There are even ‘robo-advisors’ cropping up, which are essentially just algorithms which make predictions about how to best invest your money. Subsequently, financial planners are outraged.
After all, taking previous data to make decisions about where to invest money is their turf, and robots don’t tend to take too much in terms of performance fees.
The threat to banks here isn’t so much that they’re failing to evolve, in fact, several traditional institutions are trying to buy their way into the innovation by co-funding fintech start-up hubs.
But here’s the rub – banks are regulated up the wazoo.
While there are very good reasons regulators try and keep a very close eye on what banks are doing and there could be a case made for saying current banking regulations are lax – what’s going to happen to fintech plays?
Can the regulatory side possibly keep up with the pace of innovation in the space? Heck, the law has a hard time keeping up with social media.
If you ask the fintech side though, regulators response has been to treat them exactly the same way as established players – which doesn’t quite work.
Some complain of a regulatory overburden where regulators try to apply laws and regulations designed for banks to small operations.
To be fair, regulators such as ASIC are trying to get their head around the game. Still, fintech players do complain that a dizzying array of regulations in the space applied to them are hard to understand let alone comply with.

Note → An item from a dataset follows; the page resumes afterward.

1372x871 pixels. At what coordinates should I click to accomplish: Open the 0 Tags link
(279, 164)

While banks are more heavily regulated, they have more resources at their disposal to deal with the regulation.
The challenge for regulators then, is to make sure budding fintech start-ups in Australia aren’t choked by regulation while at the same time ensuring that everyday people are protected from the downside.

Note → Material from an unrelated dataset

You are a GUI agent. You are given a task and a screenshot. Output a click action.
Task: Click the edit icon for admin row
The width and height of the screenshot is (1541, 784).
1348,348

It’s clear that the capital is starting to flow into fintech plays, but the challenge for regulators over the next year will be to design a way to enable them to flourish. A lot of this may depend on the banks and whether they see fintech as a threat rather than an opportunity.
In much the same way TV networks in Australia have bought into subscription video on demand services such as Presto and Stan here in Australia, banks could end up being the biggest players in the fintech space.
But, if they start to feel threatened they could wield extraordinary power in shaping regulation, making noise about there being a level playing field for all.